Natural England is revoking three general licences for controlling certain wild birds from Thursday 25 April 2019. This follows a legal challenge to the way the permits have been issued which could mean users who rely on them are not acting lawfully.

The licences cover 16 species including crows, magpies, rooks, jackdaws and jays, feral and wood pigeons, and some “invasive non-native species” such as Canada geese (see full list below).

Natural England is working on alternative measures to allow lawful control of these bird species to continue in defined situations – such as to prevent serious damage to livestock from carrion crows or health issues from feral pigeons – and it expects to start issuing new licences from Monday 29 April 2019.

Wild birds are protected by law but until now people have been permitted to control them under general licence through shooting or trapping provided best efforts have been made to tackle the problem by alternative methods before resorting to shooting or trapping.

* **SHORT PROBLEM 1**:
Answer these from the bird licence notice:
(a) On what date does Natural England revoke the three general licences?
(b) How many species do the licences cover?
(c) From what date does Natural England expect to start issuing new licences?
* **SHORT PROBLEM 2**: Please copy the stretch of the bird licence notice from "Natural England is revoking" through "29 April 2019.", swapping "jackdaws" for "ravens".

* **DATASET EXTRACT**:
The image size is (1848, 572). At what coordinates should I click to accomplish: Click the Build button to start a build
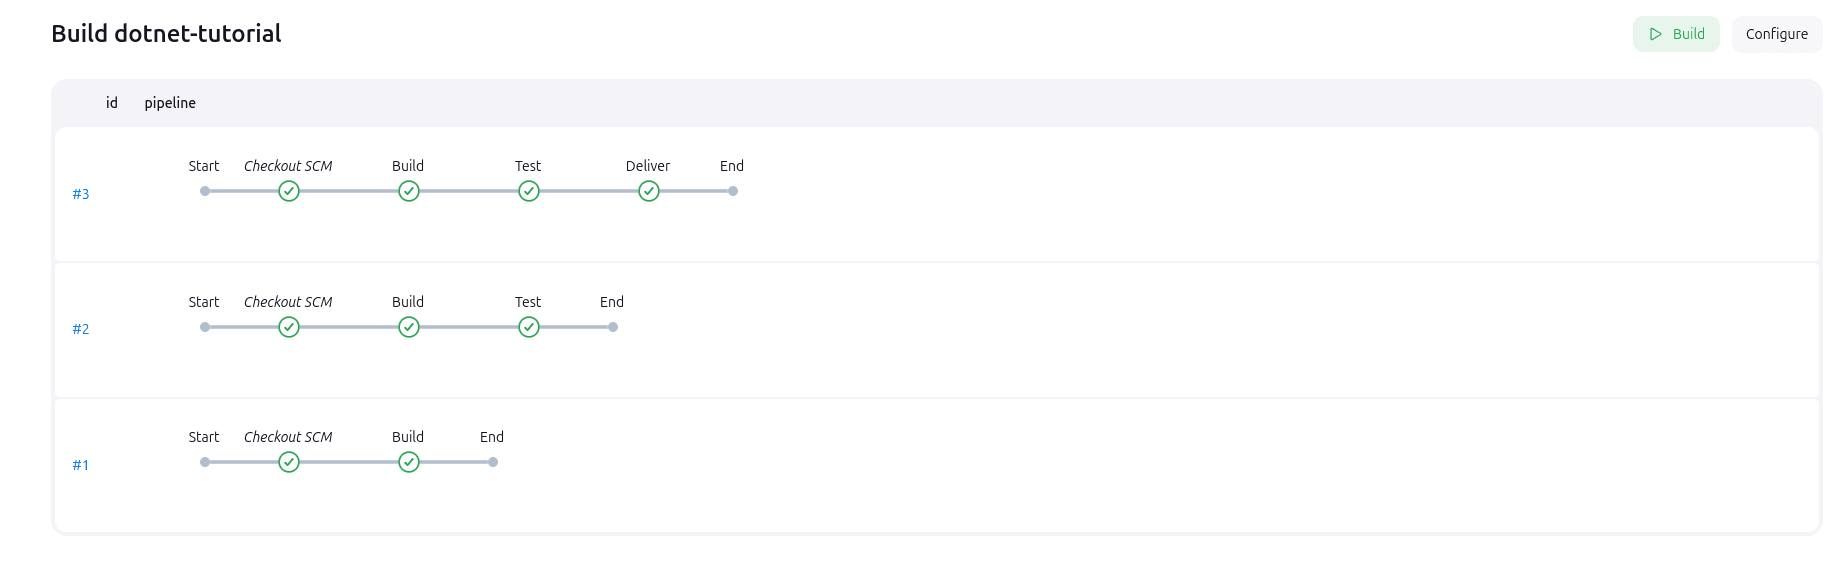[x=1675, y=34]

* **TASK SOLUTION 1**:
(a) Thursday 25 April 2019
(b) 16
(c) Monday 29 April 2019

* **TASK SOLUTION 2**:
Natural England is revoking three general licences for controlling certain wild birds from Thursday 25 April 2019. This follows a legal challenge to the way the permits have been issued which could mean users who rely on them are not acting lawfully.

The licences cover 16 species including crows, magpies, rooks, ravens and jays, feral and wood pigeons, and some “invasive non-native species” such as Canada geese (see full list below).

Natural England is working on alternative measures to allow lawful control of these bird species to continue in defined situations – such as to prevent serious damage to livestock from carrion crows or health issues from feral pigeons – and it expects to start issuing new licences from Monday 29 April 2019.